EXERCISE BRIEF:
Revise the material starting at the line containing "Given: Open the Visualize Minimize Gaps link" and continuing to its end, changing "Given" to "Instruction" and leaving everything else unchanged. Omit the pictures from your answer.

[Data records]

════

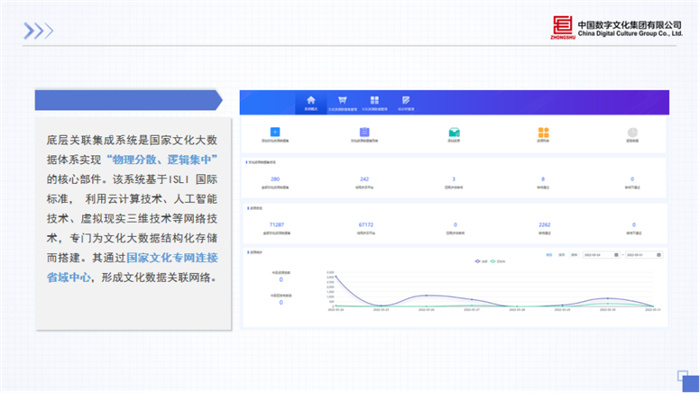
Task: Open the home icon in the navigation bar
Action: click(x=311, y=100)
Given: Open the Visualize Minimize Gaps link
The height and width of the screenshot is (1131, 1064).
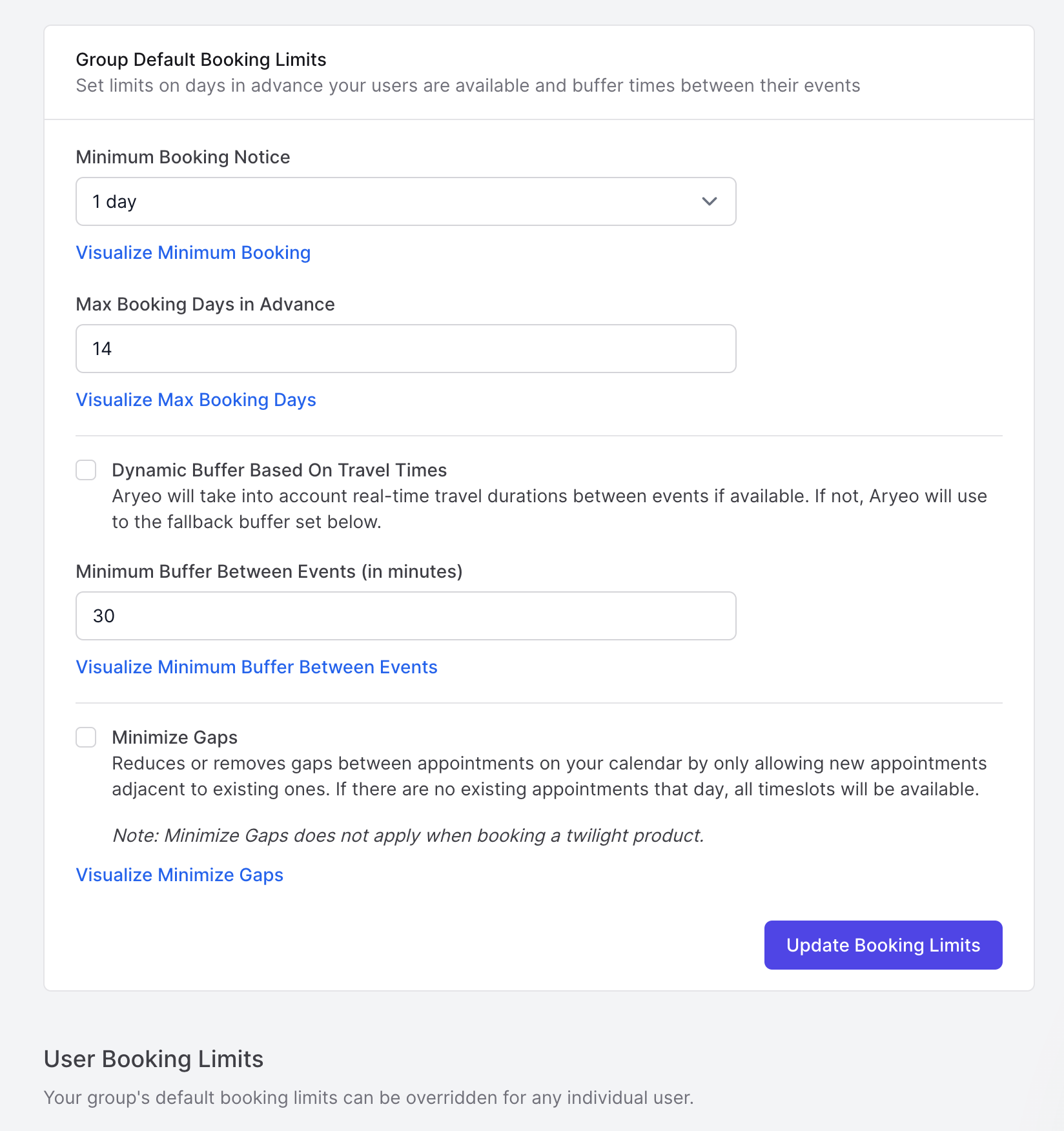Looking at the screenshot, I should (179, 875).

════

SOLUTION TO THIS TASK:
Instruction: Open the Visualize Minimize Gaps link
The height and width of the screenshot is (1131, 1064).
Looking at the screenshot, I should (179, 875).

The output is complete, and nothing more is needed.